Automatiseringsvoedingen
Het gemiddelde spanningsbereik dat industriële controllers levert, ligt tussen 12 en 48 V. De bron is meestal een lokaal 220V-netwerk. Tegelijkertijd bevindt de stroomvoorziening zich niet altijd in de buurt van de apparatuur die wordt onderhouden. Als bijvoorbeeld regelaars worden gebruikt om een ketelhuis te automatiseren in een metallurgische meertrapsproductie, dan kan een gedistribueerd stroomnetwerk op gelijke afstand van meerdere energieverbruikers liggen. Dat wil zeggen, het ene circuit zal de ketel dienen voor zachte metalen en het andere voor harde. Tegelijkertijd kan de spanning in de lijnen ook veranderen.
Conclusie
Workflow-automatiseringssystemen worden steeds meer onderdeel van de infrastructuur van moderne ondernemingen.
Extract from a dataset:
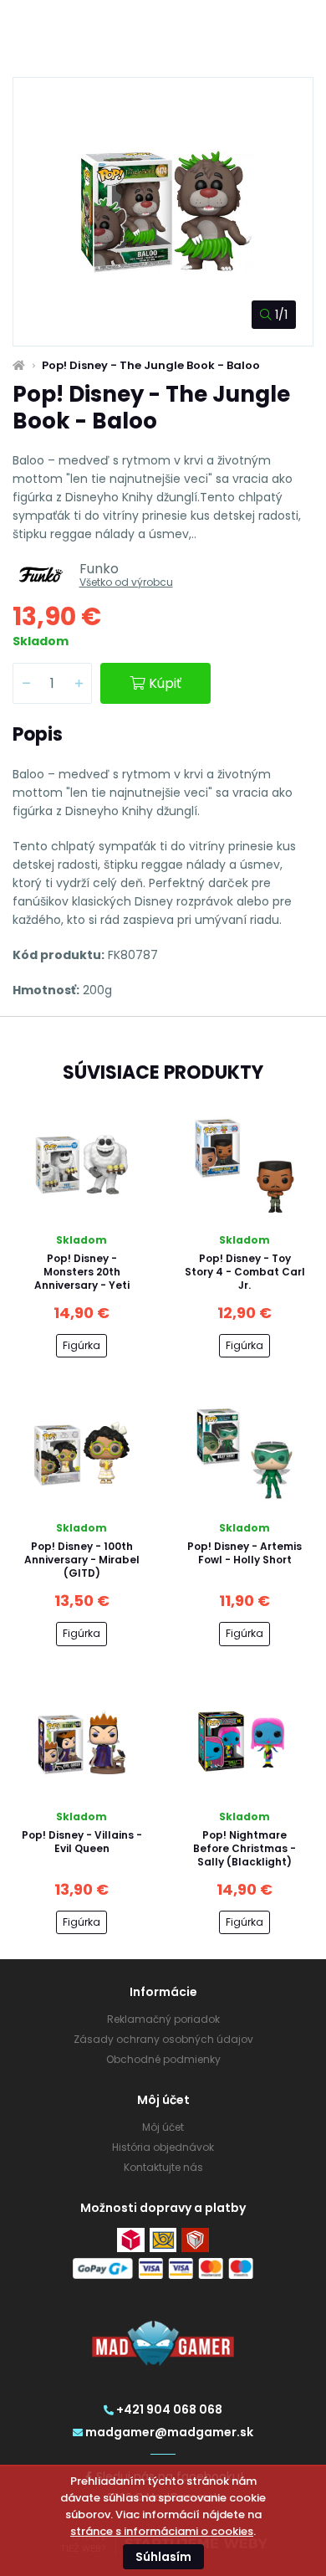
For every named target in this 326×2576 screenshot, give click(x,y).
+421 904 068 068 (169, 2409)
Dienovereenkomstig worden controllers voor automatiseringssystemen in verschillende modificaties ook veel gebruikt. Op zich vereist het onderhoud van een dergelijk apparaat geen speciale kosten. De belangrijkste problemen bij het werken met deze apparatuur hebben betrekking op de kwaliteit van de programmeringen optimalisatie van de configuratielay-out. Maar om de operatorfuncties te vereenvoudigen, worden modules die uitgaan van zelfconfiguratie op basis van de belangrijkste gegevens die door de gebruiker zijn ingevoerd, steeds populairder.